All of which confirmed that most of Britain’s cities remain towering islands of red amidst an ocean of provincial blue. The Tories have far less purchase on public sector, younger and ethnic minority voters.
So is the party, as some have suggested, in danger from the movement of such voters out from the cities into the countryside: call it ‘red creep’, if you will – or Brightonisation, if those voters go green instead?
To find out, ‘we need more research’, as academics sometimes say. ConservativeHome, the website I edit, has had an opening squint at the Home Counties.
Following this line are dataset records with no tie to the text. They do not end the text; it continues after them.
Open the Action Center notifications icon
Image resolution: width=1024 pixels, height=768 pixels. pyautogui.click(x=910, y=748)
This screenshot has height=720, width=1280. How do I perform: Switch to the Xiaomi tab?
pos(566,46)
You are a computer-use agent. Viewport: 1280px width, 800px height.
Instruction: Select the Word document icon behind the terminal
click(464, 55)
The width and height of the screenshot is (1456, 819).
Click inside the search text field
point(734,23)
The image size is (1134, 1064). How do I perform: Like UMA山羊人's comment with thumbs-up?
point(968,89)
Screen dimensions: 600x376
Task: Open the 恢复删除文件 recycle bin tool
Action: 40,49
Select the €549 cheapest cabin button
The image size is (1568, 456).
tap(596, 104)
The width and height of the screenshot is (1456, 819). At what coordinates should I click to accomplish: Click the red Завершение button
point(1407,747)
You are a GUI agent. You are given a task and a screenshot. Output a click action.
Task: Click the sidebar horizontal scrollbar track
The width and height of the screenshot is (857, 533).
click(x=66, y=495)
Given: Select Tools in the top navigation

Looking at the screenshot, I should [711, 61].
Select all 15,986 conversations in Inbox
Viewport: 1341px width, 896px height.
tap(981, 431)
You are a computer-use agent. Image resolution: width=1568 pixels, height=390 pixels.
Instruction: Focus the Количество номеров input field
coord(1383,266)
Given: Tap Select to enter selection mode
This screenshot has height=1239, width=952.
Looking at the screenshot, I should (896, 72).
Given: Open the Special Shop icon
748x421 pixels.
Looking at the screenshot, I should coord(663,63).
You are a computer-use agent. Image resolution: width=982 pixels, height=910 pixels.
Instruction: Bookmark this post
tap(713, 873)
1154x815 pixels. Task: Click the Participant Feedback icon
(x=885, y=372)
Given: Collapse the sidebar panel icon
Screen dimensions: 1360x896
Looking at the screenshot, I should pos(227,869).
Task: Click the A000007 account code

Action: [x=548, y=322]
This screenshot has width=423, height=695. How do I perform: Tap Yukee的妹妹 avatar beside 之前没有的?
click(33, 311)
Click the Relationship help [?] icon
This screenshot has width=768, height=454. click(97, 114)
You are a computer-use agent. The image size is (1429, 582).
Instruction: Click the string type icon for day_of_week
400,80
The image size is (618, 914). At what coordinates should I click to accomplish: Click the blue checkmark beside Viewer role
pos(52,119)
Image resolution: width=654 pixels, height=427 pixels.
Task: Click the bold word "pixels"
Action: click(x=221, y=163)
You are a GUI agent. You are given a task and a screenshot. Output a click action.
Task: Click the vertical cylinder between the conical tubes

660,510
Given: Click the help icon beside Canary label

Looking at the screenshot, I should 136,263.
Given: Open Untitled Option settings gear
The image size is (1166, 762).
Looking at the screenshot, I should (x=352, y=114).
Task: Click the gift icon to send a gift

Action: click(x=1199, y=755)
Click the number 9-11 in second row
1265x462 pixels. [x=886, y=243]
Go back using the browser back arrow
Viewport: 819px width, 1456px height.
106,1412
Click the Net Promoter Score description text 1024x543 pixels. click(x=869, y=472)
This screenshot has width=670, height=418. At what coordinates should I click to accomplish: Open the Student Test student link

We noted the Tories losing three councillors in East Sussex, four in West Sussex, six in Kent and no fewer than 14 in Surrey.
There may be an element of Remain-isation in the last, as in a very different place: the better-off parts of Trafford in Greater Manchester.
But local factors are a more plausible explanation of many of the more spectacular losses – for example, the proposed Oxford-Cambridge corridor means more housing there. Resistance to it helps to explain the Cambridgeshire and Oxfordshire results.
Above all, the rate of Conservative loss from cultural alienation looks slower than the rate of Labour loss from the same.
But that takes me back to where I started: to the limits imposed on our knowledge from the turnout in these elections.
All in all, there was nothing in them to suggest that Boris Johnson, if the Fixed Terms Parliament Act is abolished as planned, won’t have the option of seeking a general election at some point in 2023.
A dash for the polls in the wake of rapid post-Covid-19 growth, before it starts slowing just as quickly? Perhaps. If the spectre of Scottish independence doesn’t scare him off.
But that, like this month’s Scottish and Welsh elections results, is another story.